··· EXTRACT TO READ ···

For the second week in a row, the Converse sneakers of Vice President-elect Kamala Harris have taken center stage on the sort of inane media story that would be laughably pathetic if it wasn’t competing with nearly 400,000 Americans dead from a pandemic and domestic terror. The Sunday before the #historic inauguration of Harris (and the actual President-elect Joe Biden, whom the media have seemed to forgot weirdly), the firefighters at CBS decided to ask Harris and her husband about her preferred footwear of choice in an extended tease of an exclusive.
So the California senator enjoys her Chuck Taylors. Biden fancies his Ray-Bans. As a side note, that would be humanizing. But for one of the most important Sunday shows in the nation to fawn over Harris’s sneakers after the media spent four years with their hair on fire about democracy dying in darkness, it’s just cringeworthy. And it’s made even more so when compared to the equally enraged takes on the sartorial choices of the women of Trumpworld.

··· GIVEN RECORDS ···

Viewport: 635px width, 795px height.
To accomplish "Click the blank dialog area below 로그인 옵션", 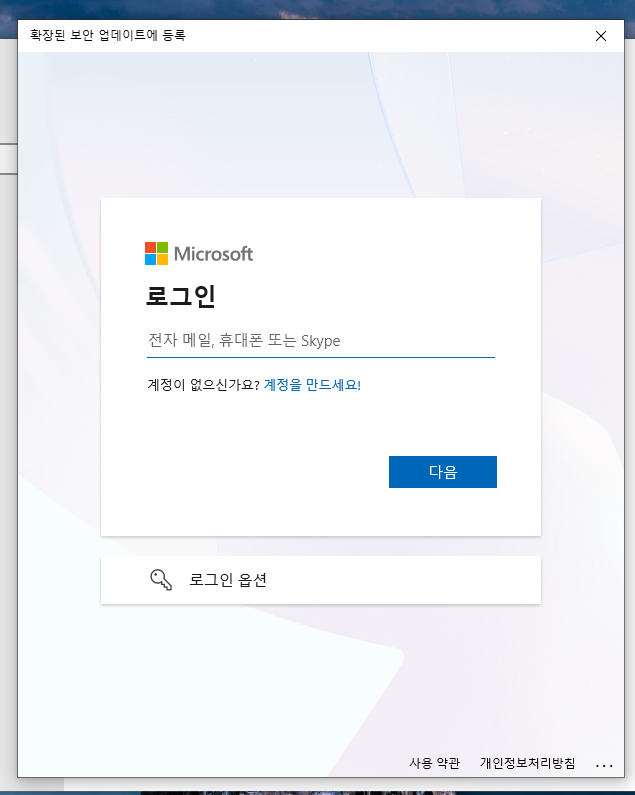I will click(x=320, y=680).
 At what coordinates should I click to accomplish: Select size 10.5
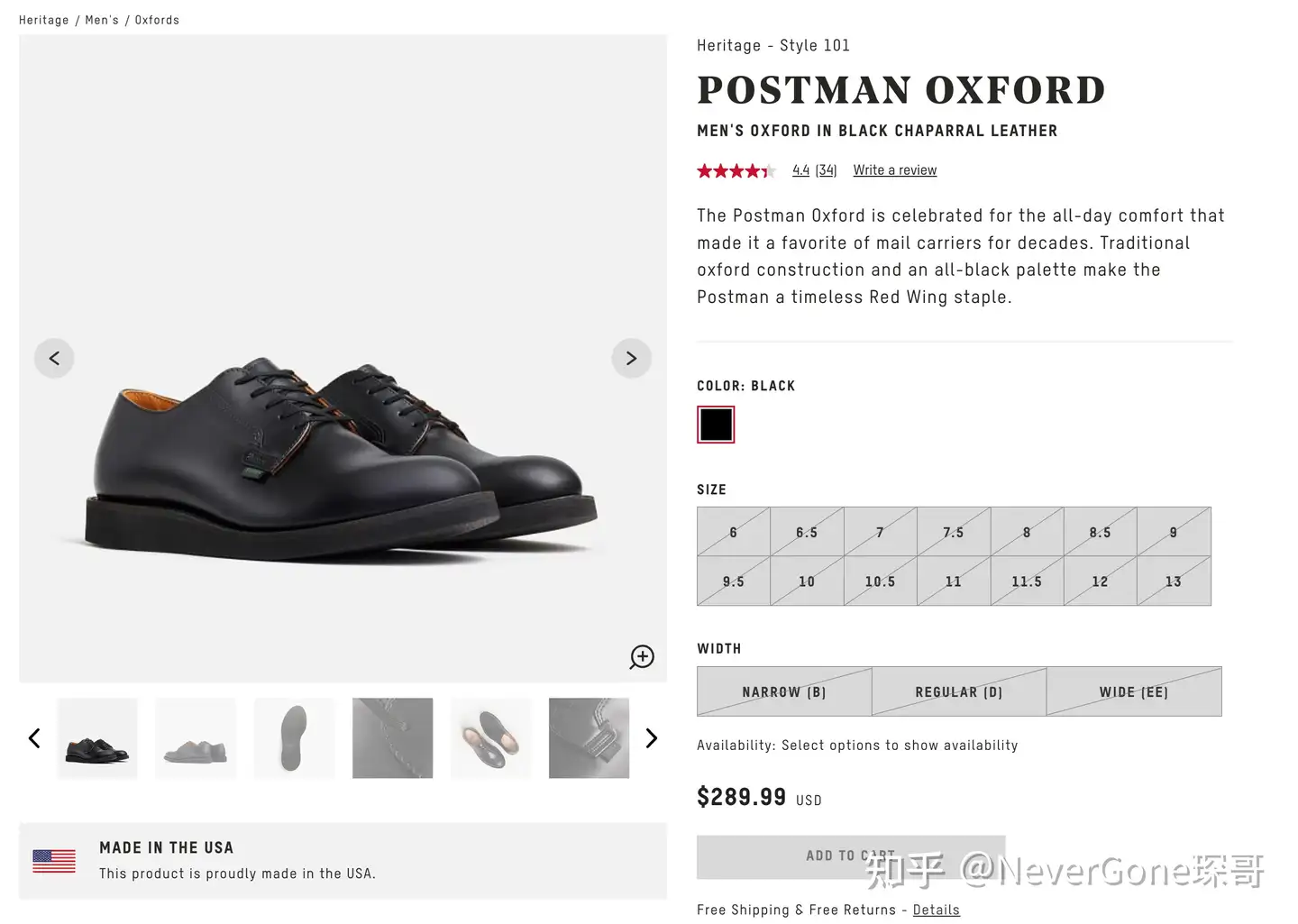[x=880, y=581]
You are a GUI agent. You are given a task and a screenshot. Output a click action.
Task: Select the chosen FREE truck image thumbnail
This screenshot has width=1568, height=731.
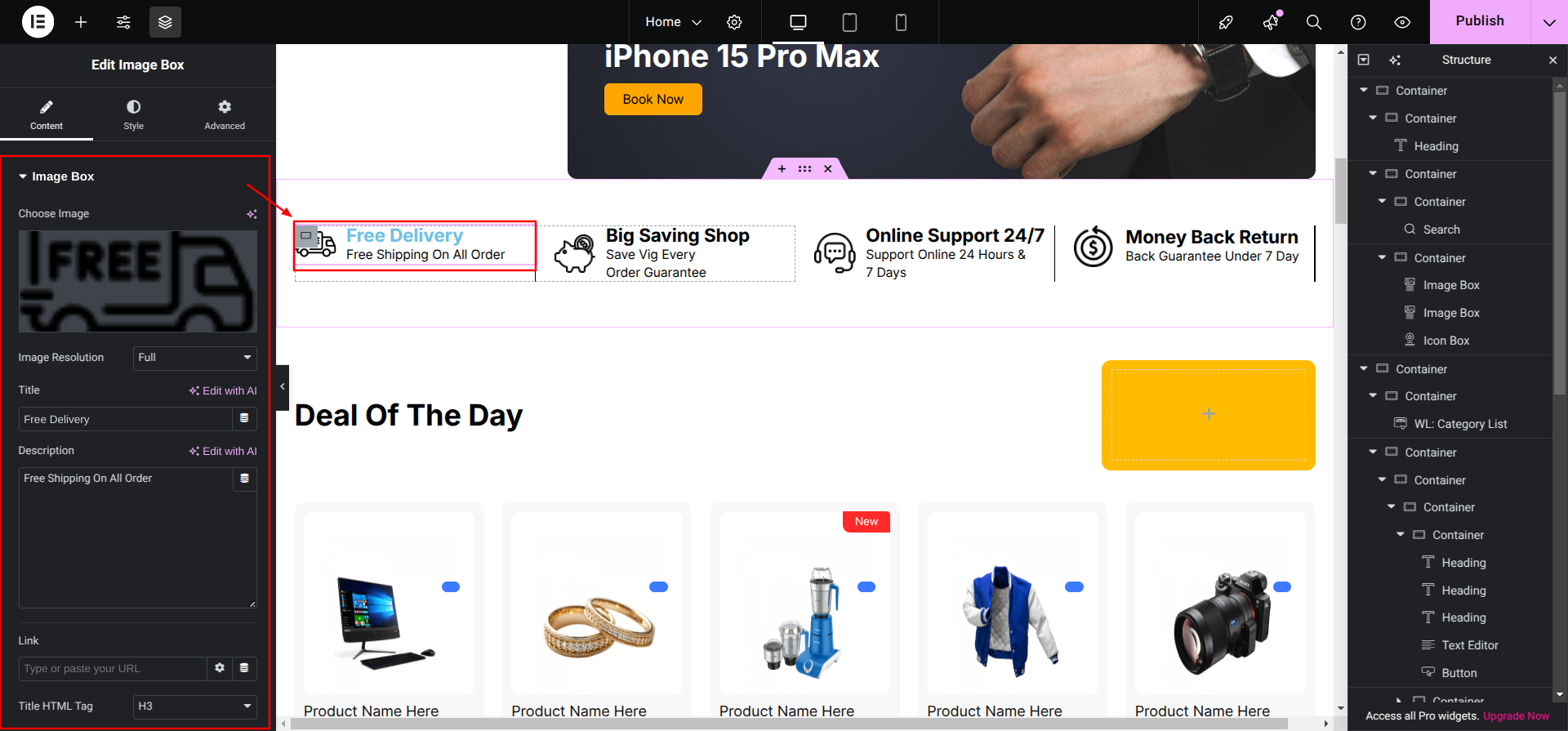(138, 281)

···

WHAT IS BEING ASKED: Continue the commentary on press coverage of Kamala Harris's sneakers, picking up after its final sentence.

EXERCISE OUTPUT:
Recall the fracas from the Left over Ivanka Trump wearing too “girlie” and “incredibly ornamental” a dress to the 2017 G-20 summit. Melania Trump strutting in stilettos on her way to Air Force One to visit hurricane-ridden Texas was an entire news cycle of its own, and the “I really don’t care, do you” jacket constituted a full-on media meltdown that lasted twice as long.
Sometimes a dress is just a dress, and a Manolo is just a Manolo. The press’s obsession with trying to turn every pair of sneakers and sunglasses into Yas Queen or Eat the Rich moments are what let the outgoing first lady play the media like a marionette doll. So maybe let’s just cut the cultishness, either in vilifying or deifying, our politicians down to the collars they wear.